An experiment that has two possible outcomes has what is known as a binomial distribution. Suppose the probability of a particular web site being scored 'useful' is 0.8 and the probability that it is 'not useful' is 0.2. If you ask N people what they think the average result will be 80% useful and 20% not useful. But few (if any) of your surveys would get that exact result, as there is varaibility in each trial (much like flipping a fair coin 100 times is highly unlikely to result in exactly 50 heads and 50 tails). The measure of this variability is the standard deviation of the survey results, and it can be shown that for a binomial distribution the standard deviation is sqrt(npq), where 'n' = number of participants, p = probability that any one participant answers "useful," and q = probability that any participant answers "not useful." Note that q = 1-p. The significance of the standard deviation is that it can be shown that you can expect about 68% of all survey results to land within one standard devaition(one "sigma") of the mean.

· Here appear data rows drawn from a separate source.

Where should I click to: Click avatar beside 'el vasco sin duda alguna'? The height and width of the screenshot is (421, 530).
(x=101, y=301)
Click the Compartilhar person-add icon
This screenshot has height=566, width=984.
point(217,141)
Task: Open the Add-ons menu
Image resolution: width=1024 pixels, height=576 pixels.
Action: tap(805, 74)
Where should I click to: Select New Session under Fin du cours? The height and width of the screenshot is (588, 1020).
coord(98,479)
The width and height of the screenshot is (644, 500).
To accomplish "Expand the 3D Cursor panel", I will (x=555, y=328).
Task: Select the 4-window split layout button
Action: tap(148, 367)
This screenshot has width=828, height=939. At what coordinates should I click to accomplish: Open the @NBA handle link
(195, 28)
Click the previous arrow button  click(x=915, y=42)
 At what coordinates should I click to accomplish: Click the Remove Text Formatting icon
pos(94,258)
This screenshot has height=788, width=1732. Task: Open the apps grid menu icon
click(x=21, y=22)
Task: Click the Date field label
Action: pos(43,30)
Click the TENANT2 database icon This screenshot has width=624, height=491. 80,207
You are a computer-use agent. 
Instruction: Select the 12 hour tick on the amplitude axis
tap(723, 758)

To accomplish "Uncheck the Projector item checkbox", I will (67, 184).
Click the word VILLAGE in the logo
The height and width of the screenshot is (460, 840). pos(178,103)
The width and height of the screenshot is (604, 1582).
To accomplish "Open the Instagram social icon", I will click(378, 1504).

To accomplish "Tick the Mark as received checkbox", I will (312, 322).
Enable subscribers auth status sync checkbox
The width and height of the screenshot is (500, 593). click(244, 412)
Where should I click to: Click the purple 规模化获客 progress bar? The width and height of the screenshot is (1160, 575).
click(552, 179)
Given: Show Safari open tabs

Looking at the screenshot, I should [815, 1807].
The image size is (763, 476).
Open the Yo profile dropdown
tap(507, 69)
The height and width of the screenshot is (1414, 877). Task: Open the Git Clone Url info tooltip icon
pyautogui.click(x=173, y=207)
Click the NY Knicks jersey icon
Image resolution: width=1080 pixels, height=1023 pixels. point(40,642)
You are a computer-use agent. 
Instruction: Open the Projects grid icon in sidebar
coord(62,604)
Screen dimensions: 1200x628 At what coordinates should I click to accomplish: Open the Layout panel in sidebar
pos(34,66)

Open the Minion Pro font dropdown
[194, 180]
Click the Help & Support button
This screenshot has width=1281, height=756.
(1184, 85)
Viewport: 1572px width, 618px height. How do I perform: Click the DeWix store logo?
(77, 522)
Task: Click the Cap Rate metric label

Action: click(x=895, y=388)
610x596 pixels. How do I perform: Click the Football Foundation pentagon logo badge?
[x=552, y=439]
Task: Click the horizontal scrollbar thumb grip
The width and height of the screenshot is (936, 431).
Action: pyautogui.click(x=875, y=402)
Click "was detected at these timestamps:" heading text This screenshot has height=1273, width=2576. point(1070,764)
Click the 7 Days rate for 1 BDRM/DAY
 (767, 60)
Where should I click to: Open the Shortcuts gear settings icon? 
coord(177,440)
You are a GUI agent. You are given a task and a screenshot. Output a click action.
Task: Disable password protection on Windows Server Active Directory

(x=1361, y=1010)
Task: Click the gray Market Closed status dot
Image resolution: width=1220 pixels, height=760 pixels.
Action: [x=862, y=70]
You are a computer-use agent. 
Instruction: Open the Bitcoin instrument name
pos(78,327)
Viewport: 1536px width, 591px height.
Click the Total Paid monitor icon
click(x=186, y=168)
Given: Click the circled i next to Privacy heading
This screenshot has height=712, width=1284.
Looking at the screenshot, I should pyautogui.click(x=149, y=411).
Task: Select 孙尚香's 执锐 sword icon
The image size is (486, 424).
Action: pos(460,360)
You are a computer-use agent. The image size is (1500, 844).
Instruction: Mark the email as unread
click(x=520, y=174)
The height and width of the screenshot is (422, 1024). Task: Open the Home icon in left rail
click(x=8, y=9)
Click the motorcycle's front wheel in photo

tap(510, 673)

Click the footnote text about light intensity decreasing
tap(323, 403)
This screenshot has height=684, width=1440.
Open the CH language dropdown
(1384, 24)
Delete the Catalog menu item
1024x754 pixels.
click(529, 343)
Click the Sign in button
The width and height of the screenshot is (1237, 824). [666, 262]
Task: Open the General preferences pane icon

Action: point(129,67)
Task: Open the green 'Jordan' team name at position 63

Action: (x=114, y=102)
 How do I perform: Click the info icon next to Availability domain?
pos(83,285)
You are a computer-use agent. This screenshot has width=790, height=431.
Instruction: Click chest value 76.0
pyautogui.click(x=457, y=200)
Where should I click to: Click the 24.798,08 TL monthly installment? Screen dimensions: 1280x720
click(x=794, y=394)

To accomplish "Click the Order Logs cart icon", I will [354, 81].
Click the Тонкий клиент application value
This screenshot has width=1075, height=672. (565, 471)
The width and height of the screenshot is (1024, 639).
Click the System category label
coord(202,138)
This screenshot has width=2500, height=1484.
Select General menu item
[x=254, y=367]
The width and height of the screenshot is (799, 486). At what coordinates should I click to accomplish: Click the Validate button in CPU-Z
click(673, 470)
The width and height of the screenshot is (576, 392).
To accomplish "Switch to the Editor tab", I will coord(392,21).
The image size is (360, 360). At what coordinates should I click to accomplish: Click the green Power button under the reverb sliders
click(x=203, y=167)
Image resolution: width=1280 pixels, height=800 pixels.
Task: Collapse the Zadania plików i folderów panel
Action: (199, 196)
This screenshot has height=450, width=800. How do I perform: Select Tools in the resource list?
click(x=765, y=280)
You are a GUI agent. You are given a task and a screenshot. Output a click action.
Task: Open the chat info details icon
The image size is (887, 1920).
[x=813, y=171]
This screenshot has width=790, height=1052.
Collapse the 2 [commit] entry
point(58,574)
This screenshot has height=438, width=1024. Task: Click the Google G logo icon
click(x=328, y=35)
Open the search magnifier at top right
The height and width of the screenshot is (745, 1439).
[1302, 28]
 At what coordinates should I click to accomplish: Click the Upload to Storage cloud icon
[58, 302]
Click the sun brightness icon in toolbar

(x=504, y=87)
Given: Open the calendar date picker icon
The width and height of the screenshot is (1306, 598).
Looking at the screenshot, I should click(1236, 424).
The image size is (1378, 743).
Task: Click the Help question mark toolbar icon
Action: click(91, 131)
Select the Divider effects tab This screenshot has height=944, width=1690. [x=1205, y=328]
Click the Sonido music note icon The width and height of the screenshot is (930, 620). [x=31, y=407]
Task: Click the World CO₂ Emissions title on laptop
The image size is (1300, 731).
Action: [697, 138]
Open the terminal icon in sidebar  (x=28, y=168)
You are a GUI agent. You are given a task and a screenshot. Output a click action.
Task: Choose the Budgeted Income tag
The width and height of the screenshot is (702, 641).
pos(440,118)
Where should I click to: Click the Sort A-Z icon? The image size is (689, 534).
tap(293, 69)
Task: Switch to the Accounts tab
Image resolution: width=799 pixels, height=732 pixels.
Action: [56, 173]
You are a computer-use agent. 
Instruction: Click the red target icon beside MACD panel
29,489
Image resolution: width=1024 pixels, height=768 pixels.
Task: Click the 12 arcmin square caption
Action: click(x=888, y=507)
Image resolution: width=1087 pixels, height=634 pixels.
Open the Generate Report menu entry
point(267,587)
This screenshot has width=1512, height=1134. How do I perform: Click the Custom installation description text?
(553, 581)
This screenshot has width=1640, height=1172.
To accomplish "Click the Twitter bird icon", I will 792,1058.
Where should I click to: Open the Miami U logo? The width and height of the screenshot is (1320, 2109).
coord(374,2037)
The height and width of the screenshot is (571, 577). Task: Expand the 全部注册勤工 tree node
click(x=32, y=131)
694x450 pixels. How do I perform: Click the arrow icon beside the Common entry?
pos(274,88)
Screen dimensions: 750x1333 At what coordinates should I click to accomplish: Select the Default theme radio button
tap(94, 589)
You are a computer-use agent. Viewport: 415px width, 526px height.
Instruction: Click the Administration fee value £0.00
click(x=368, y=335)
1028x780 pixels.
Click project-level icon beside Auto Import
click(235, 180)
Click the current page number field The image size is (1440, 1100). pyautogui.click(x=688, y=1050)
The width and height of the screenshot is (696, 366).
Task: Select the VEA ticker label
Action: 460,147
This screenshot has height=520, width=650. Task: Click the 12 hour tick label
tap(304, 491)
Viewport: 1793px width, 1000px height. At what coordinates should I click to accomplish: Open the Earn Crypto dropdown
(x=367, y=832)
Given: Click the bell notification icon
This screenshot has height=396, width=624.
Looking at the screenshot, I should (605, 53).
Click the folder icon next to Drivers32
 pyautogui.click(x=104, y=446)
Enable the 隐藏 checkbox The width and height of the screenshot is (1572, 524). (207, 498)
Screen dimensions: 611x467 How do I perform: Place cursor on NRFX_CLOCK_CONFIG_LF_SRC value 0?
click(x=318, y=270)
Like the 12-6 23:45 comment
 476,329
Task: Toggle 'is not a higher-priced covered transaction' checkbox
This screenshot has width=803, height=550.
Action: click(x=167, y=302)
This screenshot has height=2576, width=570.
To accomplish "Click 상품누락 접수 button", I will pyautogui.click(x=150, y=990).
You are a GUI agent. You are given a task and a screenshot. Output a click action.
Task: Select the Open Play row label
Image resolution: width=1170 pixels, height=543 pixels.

The average for this distribution is given by np. For n = 10 the average is 8, and n = 1000 the average is 800, or 80% in both cases.

The standard deviation for a binomial distribution is given by sqrt(npq). For n=10 the standard deviation is sqrt(1.6) = 1.26. This means that there's a 68% probability that the survey of 10 people will result in in 8 +/- 1.6 "useful" responses. In other words you have a 68% chance of the survey yielding between 6.4 and 9.6 "useful" responses. The width of that "1 sigma" band covers 32% of the range of possible outcomes (from 0 to 10). But for n=1000 you get std deviation = sqrt(160)= 12.6, so there's a 68 percent probability that the survey of 1000 will yield between 788.4 and 812.6 "useful" responses. The width of this band is only 25.2/1000 = 2.5% of the full range. Hence the larger the population that more likely the results are "reasonably close" to the true mean, and the more consistent your surveys will be.